Jack's lawyers drove the patent through at light speed, buyers were forming a queue at the door, my name was (very generously) listed as co-inventor, and the cut Jack gave me of the upfront licensing payments meant that, on the day I graduated, I was able to write the college a cheque for the four years' worth of scholarships they'd given me. Plus a little extra for a pool table in the engineering lounge.
There might have been a few broken currencies in the world in which I was a millionaire - certainly not even close in dollars - but I had more money in my bank account than I'd ever known and felt like I'd won the lottery. That was the day Jack decided to retire. He called me into his office the day after my last exam and made me a proposition that changed my life.
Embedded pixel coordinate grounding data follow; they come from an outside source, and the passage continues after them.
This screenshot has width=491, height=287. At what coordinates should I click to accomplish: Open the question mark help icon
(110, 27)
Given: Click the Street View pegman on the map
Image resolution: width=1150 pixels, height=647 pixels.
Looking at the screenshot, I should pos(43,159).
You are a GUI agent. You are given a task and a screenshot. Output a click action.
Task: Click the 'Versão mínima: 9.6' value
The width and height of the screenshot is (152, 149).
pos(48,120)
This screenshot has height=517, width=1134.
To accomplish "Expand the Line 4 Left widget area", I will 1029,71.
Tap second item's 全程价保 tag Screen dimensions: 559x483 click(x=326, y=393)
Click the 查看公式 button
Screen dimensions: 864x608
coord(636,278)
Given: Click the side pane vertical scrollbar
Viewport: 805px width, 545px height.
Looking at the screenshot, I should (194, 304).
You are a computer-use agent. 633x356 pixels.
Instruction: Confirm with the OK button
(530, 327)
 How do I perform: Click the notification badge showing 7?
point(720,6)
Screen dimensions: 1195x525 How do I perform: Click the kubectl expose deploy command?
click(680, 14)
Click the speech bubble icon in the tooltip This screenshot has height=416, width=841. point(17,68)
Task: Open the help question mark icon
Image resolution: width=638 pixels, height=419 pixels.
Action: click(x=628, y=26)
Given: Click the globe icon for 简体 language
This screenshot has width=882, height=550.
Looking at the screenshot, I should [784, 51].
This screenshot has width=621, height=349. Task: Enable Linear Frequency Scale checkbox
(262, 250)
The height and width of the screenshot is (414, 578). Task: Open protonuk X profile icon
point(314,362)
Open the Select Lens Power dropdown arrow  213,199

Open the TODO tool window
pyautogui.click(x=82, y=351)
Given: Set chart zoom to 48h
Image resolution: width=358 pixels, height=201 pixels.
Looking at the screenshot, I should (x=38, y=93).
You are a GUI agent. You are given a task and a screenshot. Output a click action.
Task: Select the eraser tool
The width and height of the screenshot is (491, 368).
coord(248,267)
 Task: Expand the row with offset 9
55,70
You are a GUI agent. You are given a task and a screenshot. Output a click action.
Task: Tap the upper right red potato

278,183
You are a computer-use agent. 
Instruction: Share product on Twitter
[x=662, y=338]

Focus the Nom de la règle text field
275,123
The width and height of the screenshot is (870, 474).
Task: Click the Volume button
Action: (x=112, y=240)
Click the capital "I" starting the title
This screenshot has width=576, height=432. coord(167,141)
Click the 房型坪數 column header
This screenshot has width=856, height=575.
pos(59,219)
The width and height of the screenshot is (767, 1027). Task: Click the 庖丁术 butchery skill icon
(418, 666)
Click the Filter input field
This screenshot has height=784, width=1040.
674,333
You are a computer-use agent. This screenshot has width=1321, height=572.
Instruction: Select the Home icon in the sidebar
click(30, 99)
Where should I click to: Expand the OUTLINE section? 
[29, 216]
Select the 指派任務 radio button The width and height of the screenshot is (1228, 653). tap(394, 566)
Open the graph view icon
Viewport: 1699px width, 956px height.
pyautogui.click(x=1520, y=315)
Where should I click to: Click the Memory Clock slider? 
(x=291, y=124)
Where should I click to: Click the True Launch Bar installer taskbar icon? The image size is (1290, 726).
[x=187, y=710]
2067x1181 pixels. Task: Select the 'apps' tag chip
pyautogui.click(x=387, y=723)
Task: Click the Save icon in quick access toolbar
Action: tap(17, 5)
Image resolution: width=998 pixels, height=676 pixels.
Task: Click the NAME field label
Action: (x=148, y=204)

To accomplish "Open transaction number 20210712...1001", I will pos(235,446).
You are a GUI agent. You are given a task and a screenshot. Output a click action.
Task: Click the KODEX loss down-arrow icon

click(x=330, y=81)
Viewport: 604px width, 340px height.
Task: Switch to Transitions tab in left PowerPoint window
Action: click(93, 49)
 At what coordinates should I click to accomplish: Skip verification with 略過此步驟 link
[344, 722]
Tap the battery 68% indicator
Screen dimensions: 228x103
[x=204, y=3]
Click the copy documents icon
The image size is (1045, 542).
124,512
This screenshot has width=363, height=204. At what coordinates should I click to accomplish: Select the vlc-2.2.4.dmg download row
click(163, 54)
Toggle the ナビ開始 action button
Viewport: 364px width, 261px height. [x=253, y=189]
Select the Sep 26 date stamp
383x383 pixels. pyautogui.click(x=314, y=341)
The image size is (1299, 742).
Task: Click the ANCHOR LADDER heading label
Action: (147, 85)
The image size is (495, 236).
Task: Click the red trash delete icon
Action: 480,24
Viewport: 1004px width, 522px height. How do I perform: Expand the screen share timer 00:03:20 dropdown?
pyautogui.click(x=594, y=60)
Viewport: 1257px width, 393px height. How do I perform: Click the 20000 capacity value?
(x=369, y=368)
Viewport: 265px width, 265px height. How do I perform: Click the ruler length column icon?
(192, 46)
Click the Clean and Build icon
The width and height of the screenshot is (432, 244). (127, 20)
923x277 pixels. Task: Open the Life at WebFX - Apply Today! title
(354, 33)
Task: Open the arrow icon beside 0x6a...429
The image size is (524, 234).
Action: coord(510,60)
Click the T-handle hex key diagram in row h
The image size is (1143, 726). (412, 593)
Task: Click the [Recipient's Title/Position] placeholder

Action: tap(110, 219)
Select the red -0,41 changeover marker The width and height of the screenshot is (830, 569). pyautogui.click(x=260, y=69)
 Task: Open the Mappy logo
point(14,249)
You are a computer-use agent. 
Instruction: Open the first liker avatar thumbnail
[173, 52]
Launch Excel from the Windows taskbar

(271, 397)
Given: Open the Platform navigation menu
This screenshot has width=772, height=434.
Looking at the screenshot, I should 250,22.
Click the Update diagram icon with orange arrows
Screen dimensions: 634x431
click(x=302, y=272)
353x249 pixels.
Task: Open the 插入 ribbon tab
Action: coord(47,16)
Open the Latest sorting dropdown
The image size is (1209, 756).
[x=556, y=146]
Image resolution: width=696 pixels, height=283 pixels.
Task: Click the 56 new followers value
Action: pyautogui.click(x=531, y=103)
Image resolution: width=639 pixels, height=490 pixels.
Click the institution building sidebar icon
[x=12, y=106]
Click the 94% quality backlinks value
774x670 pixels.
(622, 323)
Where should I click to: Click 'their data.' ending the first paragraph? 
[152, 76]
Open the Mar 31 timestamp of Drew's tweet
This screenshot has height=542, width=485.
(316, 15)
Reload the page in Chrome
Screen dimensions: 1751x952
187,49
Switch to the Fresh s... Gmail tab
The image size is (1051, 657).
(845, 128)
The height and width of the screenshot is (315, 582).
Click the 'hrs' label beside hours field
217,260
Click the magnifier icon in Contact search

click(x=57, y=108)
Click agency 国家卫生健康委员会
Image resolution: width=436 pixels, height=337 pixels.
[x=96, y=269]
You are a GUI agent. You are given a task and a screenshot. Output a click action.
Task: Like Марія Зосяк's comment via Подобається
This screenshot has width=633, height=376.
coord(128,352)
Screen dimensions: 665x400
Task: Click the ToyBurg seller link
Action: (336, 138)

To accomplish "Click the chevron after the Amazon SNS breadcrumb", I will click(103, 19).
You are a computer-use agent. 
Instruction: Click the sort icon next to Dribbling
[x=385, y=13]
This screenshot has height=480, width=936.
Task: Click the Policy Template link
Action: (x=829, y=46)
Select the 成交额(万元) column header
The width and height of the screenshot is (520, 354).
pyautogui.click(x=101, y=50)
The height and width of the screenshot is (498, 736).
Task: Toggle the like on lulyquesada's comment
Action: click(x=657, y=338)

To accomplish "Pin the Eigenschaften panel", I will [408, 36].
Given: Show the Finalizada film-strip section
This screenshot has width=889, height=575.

"You're a good kid, James. You're responsible, you work hard, you've made the most of your talent and I'm glad you're going to see some reward for it."
"Thanks, Jack" I replied. "I can't tell you how grateful I am for the opportunities you've given me here. And for making a company that's such a great place to work."
He smiled and said: "It is a great place and you've added to that. Everybody likes you, from the secretaries to the shopfloor guys, and you get a lot of respect for your knowledge, even at your age. It's that, and the fact that I think you can continue the good work, that I want to talk to you about."
Then he dropped the bombshell: "I turn 60 next month and I want to retire. I don't have a child of my own to take over for me and I want to see the world and have some fun while I'm still young enough to get the most out of it. I want to know if you'd be interested in buying me out and running the company."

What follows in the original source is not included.